El Papa Francisco recibió hoy en audiencia a los futbolistas de los clubes de Milán y Juventus de la primera división del “calcio” italiano y les pidió llevar una vida congruente, que refleje los “auténticos valores del deporte”.En la Sala Clementina del Palacio Apostólico Vaticano, el pontífice también saludó a los directivos de los equipos que se enfrentarán en la final de la Copa Italia prevista para la tarde de mañana sábado en el Estadio Olímpico de Roma.

Francisco confesó sentir un “especial aprecio” por las “dotes profesionales” de los deportistas, por las tradiciones que distinguen a los equipos y por el ambiente del futbol en general.

“Ustedes llaman la atención de los aficionados que los admiran y, por lo tanto, están llamados a comportarse en modo que puedan siempre descubrir en ustedes las cualidades humanas de atletas empeñados en atestiguar los auténticos valores del deporte”, afirmó.
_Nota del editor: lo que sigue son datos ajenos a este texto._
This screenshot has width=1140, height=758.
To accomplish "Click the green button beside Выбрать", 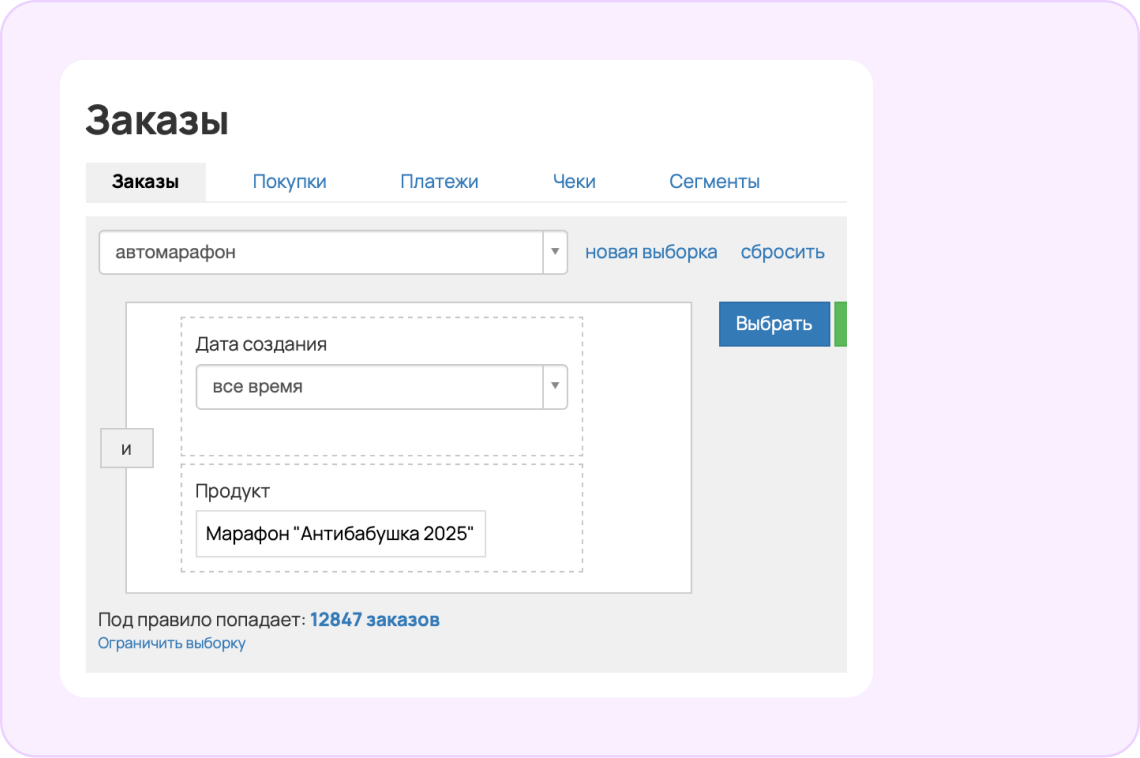I will (841, 324).
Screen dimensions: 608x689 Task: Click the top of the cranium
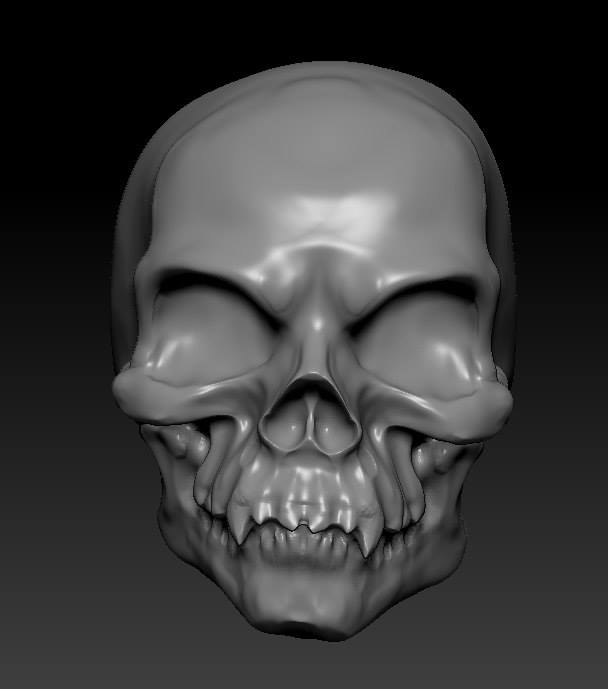pos(315,90)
Indicó que el éxito es el resultado de múltiples virtudes humanas, entre ellas la armonía, la lealtad, la capacidad de amistad, el diálogo y la solidaridad, todos son valores espirituales.

El Papa apuntó que ejercitando esas cualidades morales, los atletas pueden hacer resaltar la verdadera finalidad del mundo del deporte marcado, a veces, también por fenómenos negativos.

“Se trata simplemente de demostrar que cada uno de ustedes, antes de ser un futbolista, es una persona con sus límites y sus virtudes, pero sobre todo con la propia conciencia, que espero sea siempre iluminada por la relación con Dios”, continuó.

Francisco animó a los futbolistas a que no decaiga, entre ellos, el gusto de la fraternidad, el respeto recíproco, la comprensión y el perdón, para que el hombre esté siempre en armonía con el atleta, objetivo que se puede lograr redescubriendo la actitud del amateur.

“¡Sean campeones del deporte, pero sobre todo campeones en la vida! Exalten siempre lo que es verdaderamente bueno y bello, mediante un intenso testimonio de los valores que deben caracterizar el auténtico deporte”, sostuvo.

“No teman hacer conocer, con serenidad y equilibrio, al mundo de sus admiradores los principios morales y religiosos en los cuales desean inspirar su vida”, apuntó.